Les aventuriers ont tellement aimé l’expérience qu’ils ne ferment pas la porte à une deuxième visite en Antarctique. «Je leur ai dit que j’étais intéressée à renouveler l’expérience!» lance avec enthousiasme la doctorante.
Un filon scientifique à exploiter?
Lors de son périple, Andrée-Anne Parent a croisé beaucoup d’explorateurs, mais très peu de scientifiques. «Il y a pourtant beaucoup à découvrir et à explorer sur le corps humain dans ce genre d’expédition», dit-elle.
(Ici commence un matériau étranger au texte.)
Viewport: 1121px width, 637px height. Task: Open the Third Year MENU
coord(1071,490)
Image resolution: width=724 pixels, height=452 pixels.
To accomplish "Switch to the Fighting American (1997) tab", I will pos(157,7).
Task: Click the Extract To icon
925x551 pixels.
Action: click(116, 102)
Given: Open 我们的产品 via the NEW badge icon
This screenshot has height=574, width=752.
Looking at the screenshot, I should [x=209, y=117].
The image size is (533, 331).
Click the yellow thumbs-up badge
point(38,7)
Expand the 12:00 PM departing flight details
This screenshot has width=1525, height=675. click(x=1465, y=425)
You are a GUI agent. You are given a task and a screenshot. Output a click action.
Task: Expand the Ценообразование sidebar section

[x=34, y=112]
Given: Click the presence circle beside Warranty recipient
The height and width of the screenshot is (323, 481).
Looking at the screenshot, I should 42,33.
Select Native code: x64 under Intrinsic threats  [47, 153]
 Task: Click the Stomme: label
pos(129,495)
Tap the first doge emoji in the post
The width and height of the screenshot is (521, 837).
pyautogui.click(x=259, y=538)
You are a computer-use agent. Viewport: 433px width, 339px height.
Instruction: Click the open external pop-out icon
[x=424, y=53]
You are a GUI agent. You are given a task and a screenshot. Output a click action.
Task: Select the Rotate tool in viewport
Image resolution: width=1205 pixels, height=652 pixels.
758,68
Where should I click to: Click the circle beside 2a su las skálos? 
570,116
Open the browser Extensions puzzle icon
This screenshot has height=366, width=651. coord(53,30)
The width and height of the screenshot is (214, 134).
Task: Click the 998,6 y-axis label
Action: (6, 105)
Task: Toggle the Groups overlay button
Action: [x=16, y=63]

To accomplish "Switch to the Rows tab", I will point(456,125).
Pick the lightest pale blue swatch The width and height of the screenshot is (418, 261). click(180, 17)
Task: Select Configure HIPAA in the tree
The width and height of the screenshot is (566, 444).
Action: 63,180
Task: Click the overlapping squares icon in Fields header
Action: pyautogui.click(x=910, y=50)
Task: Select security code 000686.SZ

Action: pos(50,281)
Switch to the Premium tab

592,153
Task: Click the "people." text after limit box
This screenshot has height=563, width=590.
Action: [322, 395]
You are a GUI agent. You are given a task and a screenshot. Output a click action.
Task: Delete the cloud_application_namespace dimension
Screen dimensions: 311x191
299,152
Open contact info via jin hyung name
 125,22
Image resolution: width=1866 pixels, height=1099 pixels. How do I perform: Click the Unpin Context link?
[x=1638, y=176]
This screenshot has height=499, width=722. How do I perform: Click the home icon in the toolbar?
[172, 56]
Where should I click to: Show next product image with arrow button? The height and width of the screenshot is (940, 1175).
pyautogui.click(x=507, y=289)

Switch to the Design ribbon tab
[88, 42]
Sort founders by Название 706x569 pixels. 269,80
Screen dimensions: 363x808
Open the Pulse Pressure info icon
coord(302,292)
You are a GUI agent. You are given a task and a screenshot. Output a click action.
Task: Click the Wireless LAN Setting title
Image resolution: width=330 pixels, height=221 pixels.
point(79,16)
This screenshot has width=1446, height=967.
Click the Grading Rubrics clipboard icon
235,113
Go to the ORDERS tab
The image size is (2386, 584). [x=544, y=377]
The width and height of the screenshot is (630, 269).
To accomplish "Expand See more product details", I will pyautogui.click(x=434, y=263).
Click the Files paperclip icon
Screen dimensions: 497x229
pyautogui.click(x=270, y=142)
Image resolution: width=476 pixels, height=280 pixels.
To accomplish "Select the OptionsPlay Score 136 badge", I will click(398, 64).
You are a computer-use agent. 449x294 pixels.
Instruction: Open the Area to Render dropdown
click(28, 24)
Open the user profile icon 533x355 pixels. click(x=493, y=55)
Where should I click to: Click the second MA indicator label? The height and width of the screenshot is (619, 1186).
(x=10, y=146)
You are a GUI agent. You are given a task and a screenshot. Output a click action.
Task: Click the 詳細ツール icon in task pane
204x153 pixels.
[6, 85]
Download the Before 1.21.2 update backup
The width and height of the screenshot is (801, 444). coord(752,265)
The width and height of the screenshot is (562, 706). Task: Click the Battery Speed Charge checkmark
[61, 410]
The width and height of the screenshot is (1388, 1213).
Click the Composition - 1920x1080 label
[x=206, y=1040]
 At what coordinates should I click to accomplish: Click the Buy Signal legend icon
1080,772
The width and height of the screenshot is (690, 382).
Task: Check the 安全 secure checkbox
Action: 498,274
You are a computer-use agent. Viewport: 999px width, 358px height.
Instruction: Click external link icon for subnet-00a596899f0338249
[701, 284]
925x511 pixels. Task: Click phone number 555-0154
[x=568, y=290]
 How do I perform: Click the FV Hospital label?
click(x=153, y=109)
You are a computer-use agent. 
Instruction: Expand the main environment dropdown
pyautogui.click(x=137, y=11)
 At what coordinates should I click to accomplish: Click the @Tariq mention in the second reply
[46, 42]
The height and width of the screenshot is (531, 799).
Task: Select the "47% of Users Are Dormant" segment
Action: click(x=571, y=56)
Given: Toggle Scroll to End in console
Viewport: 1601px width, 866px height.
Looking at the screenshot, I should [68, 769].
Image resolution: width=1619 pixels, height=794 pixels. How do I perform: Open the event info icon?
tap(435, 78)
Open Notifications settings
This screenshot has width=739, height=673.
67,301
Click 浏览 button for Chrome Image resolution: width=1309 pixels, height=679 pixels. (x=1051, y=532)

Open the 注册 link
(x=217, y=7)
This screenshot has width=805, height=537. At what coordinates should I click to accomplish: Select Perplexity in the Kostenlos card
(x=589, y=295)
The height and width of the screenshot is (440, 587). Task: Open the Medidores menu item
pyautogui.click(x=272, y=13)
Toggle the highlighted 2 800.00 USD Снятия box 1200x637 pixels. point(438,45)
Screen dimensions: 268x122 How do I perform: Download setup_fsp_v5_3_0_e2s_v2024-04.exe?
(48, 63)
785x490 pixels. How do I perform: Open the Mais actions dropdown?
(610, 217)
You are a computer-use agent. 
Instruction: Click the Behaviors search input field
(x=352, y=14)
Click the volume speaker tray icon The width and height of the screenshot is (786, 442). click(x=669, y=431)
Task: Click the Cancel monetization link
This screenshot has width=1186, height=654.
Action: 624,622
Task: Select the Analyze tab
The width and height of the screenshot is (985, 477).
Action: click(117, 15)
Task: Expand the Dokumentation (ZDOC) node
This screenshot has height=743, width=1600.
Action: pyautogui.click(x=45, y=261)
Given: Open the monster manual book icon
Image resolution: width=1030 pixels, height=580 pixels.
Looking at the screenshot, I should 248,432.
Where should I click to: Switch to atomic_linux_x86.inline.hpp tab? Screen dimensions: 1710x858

Elle se félicite d’avoir mis au point de petites expérimentations courtes et simples afin de recueillir des données tout au long de l’aventure. «Je n’aurais pas pu en demander plus aux membre de l’équipe sans risquer qu’ils ne laissent tomber l’aspect scientifique», dit-elle avec lucidité.
Si elle a l’occasion de participer de nouveau à ce type d’aventure, la chercheuse aimerait être sur le terrain pour s’occuper des tests et des prélèvements en direct. «Les membres de l’équipe ont pris conscience de ma motivation scientifique lorsque je les ai réveillés six heures du matin à Ushaïa après une fête qui s’était terminée à trois heures pour prendre des échantillons de salive!» se rappelle-t-elle en riant.